● **AIM OF THE TASK**
Make the copy match the entries below exactly, with no pictures carried over.

● **LISTED RECORDS**
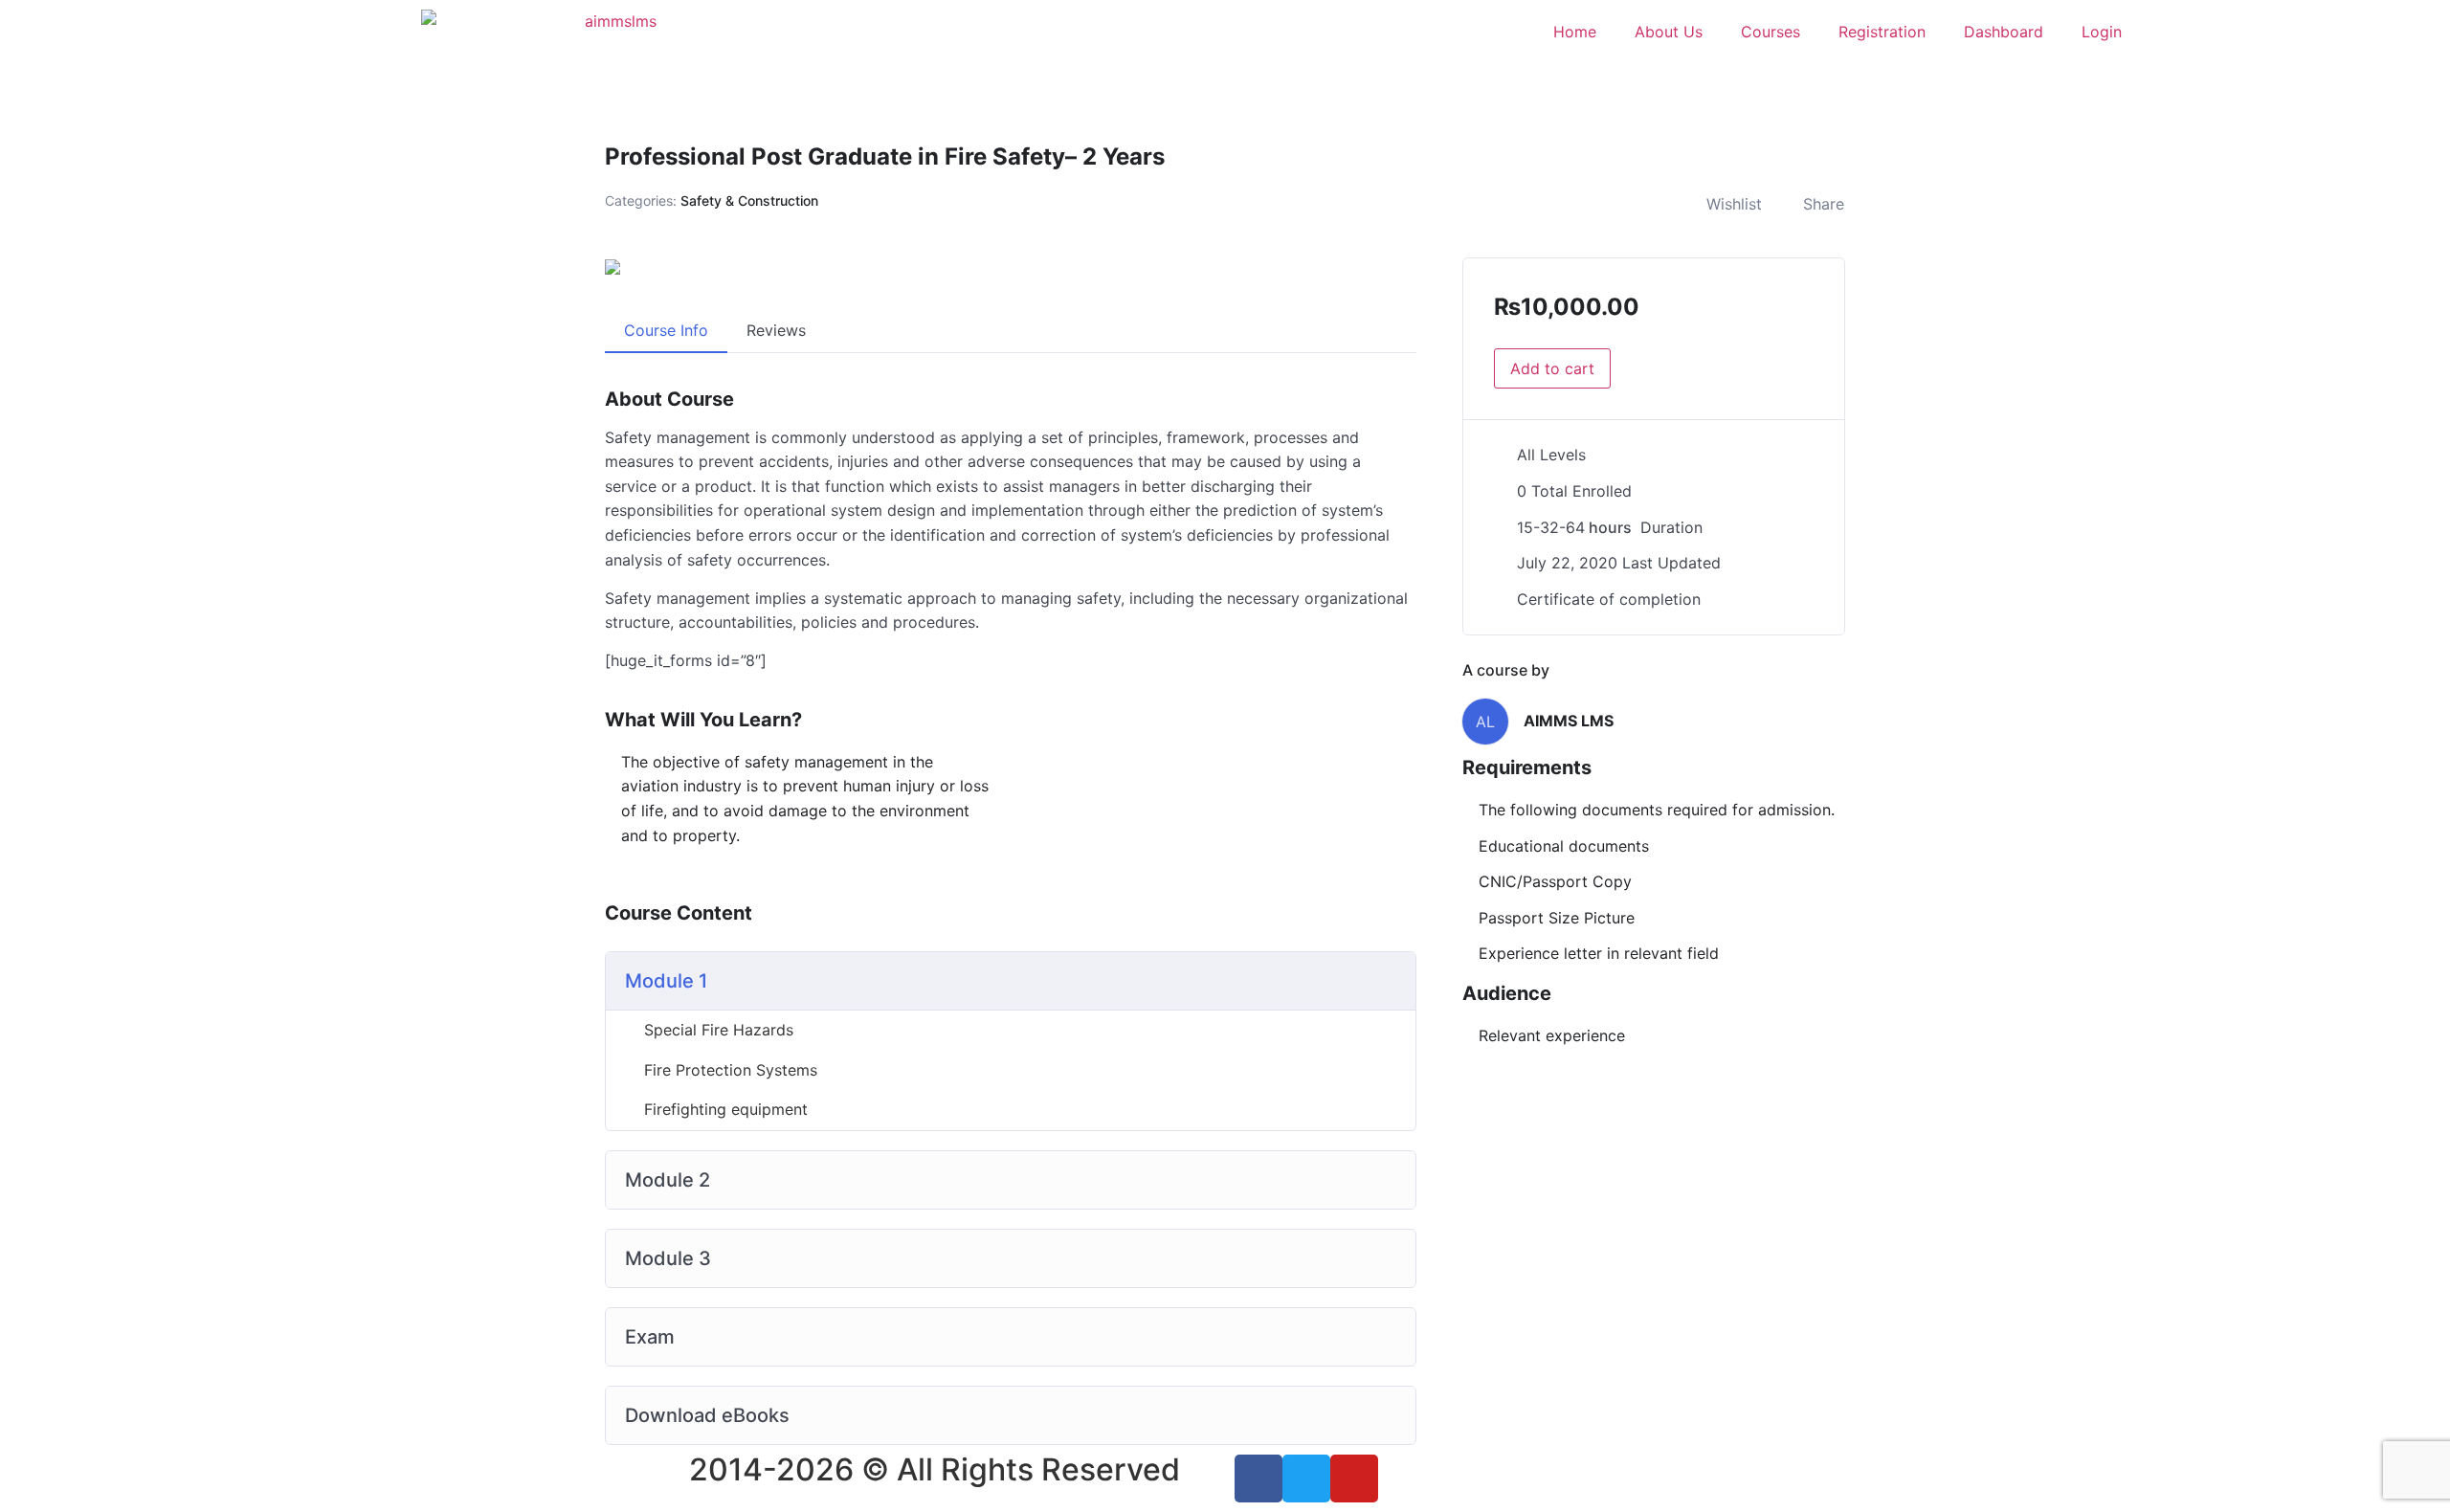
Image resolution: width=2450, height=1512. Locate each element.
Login (2102, 31)
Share (1823, 203)
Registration (1882, 31)
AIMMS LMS (1569, 720)
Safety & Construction (749, 200)
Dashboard (2003, 31)
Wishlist (1734, 203)
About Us (1669, 31)
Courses (1770, 31)
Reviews (776, 330)
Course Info (666, 330)
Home (1574, 31)
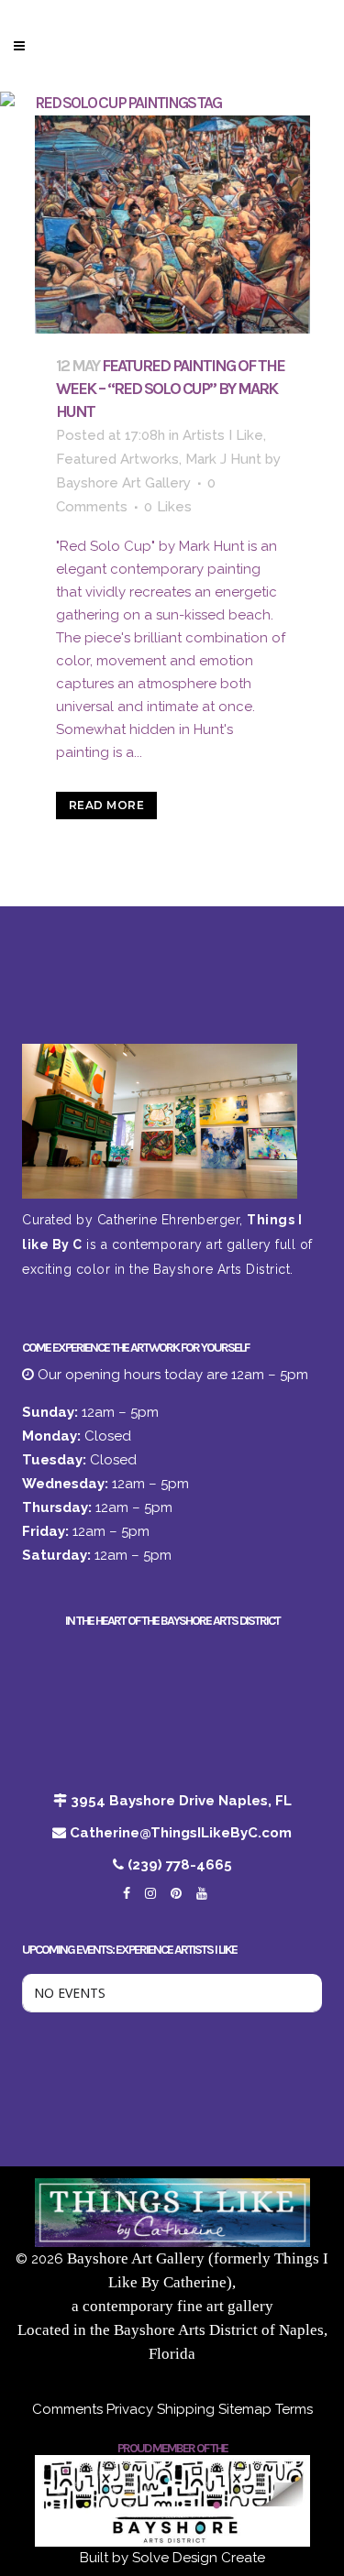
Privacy (129, 2409)
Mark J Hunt (223, 459)
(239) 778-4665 (180, 1865)
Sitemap (245, 2409)
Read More (107, 805)
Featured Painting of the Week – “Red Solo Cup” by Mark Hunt (170, 389)
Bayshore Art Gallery (123, 483)
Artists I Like (223, 435)
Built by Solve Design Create (172, 2557)
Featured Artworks (117, 459)
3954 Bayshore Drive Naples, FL (181, 1800)
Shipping (186, 2409)
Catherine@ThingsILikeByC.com (181, 1833)
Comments (67, 2409)
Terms (294, 2409)
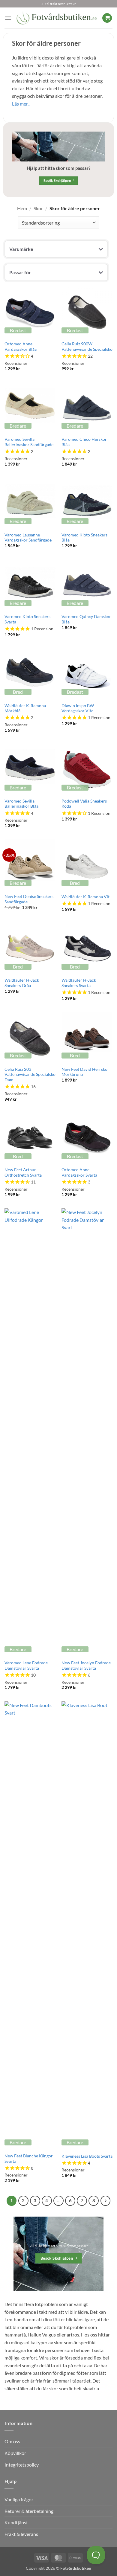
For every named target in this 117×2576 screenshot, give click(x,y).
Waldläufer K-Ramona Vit (86, 896)
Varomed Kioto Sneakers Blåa (84, 538)
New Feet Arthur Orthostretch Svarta (23, 1172)
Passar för (20, 272)
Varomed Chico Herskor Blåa (84, 442)
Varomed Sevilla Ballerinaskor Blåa (21, 804)
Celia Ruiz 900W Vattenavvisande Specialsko (87, 346)
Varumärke (21, 249)
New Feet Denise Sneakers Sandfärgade (28, 899)
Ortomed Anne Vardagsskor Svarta (79, 1172)
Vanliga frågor (18, 2499)
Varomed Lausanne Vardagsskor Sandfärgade (28, 538)
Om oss (12, 2441)
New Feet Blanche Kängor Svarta (28, 2158)
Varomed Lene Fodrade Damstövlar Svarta (26, 1665)
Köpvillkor (15, 2453)
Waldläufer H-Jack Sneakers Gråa (21, 983)
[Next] (105, 2201)
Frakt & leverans (21, 2534)
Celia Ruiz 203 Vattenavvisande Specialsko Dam (30, 1074)
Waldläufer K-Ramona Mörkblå (25, 708)
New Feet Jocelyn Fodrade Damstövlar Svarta (86, 1665)
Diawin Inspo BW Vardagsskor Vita (78, 708)
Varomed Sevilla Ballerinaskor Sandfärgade (28, 442)
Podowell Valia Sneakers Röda (84, 804)
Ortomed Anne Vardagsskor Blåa (20, 346)
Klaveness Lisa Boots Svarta (87, 2156)
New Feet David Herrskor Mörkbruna (85, 1072)
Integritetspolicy (21, 2464)
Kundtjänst (16, 2522)
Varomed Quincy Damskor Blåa (86, 619)
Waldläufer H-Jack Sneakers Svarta (79, 983)
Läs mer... (21, 103)
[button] (8, 17)
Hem (22, 208)
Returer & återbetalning (28, 2511)
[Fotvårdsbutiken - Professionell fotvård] (57, 18)
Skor (38, 208)
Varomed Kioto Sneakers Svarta (27, 619)
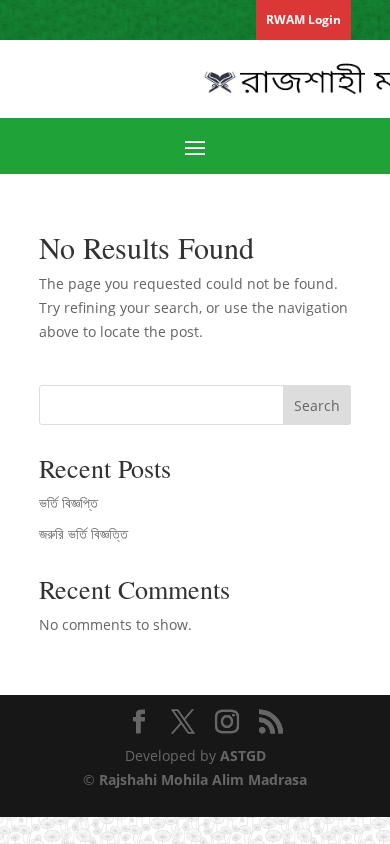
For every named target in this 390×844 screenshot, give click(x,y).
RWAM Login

● **TASK RESPONSE**
Image resolution: width=2450, height=1512. Locate each element.
Login (2102, 31)
Share (1823, 203)
Registration (1882, 31)
AIMMS LMS (1569, 720)
Safety & Construction (749, 200)
Dashboard (2003, 31)
Wishlist (1734, 203)
About Us (1669, 31)
Courses (1770, 31)
Reviews (776, 330)
Course Info (666, 330)
Home (1574, 31)
Privacy (129, 2409)
Mark J Hunt (223, 459)
(239) 778-4665 (180, 1865)
Sitemap (245, 2409)
Read More (107, 805)
Featured Painting of the Week – “Red Solo Cup” by Mark Hunt (170, 389)
Bayshore Art Gallery (123, 483)
Artists I Like (223, 435)
Built by Solve Design Create (172, 2557)
Featured Artworks (117, 459)
3954 Bayshore Drive Naples, FL (181, 1800)
Shipping (186, 2409)
Catherine@ThingsILikeByC.com (181, 1833)
Comments (67, 2409)
Terms (294, 2409)
For every named target in this 117×2576 screenshot, give click(x,y).
Waldläufer K-Ramona Vit (86, 896)
Varomed Kioto Sneakers Blåa (84, 538)
New Feet Arthur Orthostretch Svarta (23, 1172)
Passar för (20, 272)
Varomed Chico Herskor Blåa (84, 442)
Varomed Sevilla Ballerinaskor Blåa (21, 804)
Celia Ruiz 900W Vattenavvisande Specialsko (87, 346)
Varumärke (21, 249)
New Feet Denise Sneakers Sandfärgade (28, 899)
Ortomed Anne Vardagsskor Svarta (79, 1172)
Vanliga frågor (18, 2499)
Varomed Lausanne Vardagsskor Sandfärgade (28, 538)
Om oss (12, 2441)
New Feet Blanche Kängor Svarta (28, 2158)
Varomed Lene Fodrade Damstövlar Svarta (26, 1665)
Köpvillkor (15, 2453)
Waldläufer H-Jack Sneakers Gråa (21, 983)
[Next] (105, 2201)
Frakt & leverans (21, 2534)
Celia Ruiz 203 Vattenavvisande Specialsko Dam (30, 1074)
Waldläufer K-Ramona Mörkblå (25, 708)
New Feet Jocelyn Fodrade Damstövlar Svarta (86, 1665)
Diawin Inspo BW Vardagsskor Vita (78, 708)
Varomed Sevilla Ballerinaskor Sandfärgade (28, 442)
Podowell Valia Sneakers Röda (84, 804)
Ortomed Anne Vardagsskor Blåa (20, 346)
Klaveness Lisa Boots Svarta (87, 2156)
New Feet David Herrskor Mörkbruna (85, 1072)
Integritetspolicy (21, 2464)
Kundtjänst (16, 2522)
Varomed Quincy Damskor Blåa (86, 619)
Waldläufer H-Jack Sneakers Svarta (79, 983)
Läs mer... (21, 103)
[button] (8, 17)
Hem (22, 208)
Returer & återbetalning (28, 2511)
[Fotvårdsbutiken - Professionell fotvård] (57, 18)
Skor (38, 208)
Varomed Kioto Sneakers Svarta (27, 619)
For every named target in this 390×844 screenshot, give click(x,y).
RWAM Login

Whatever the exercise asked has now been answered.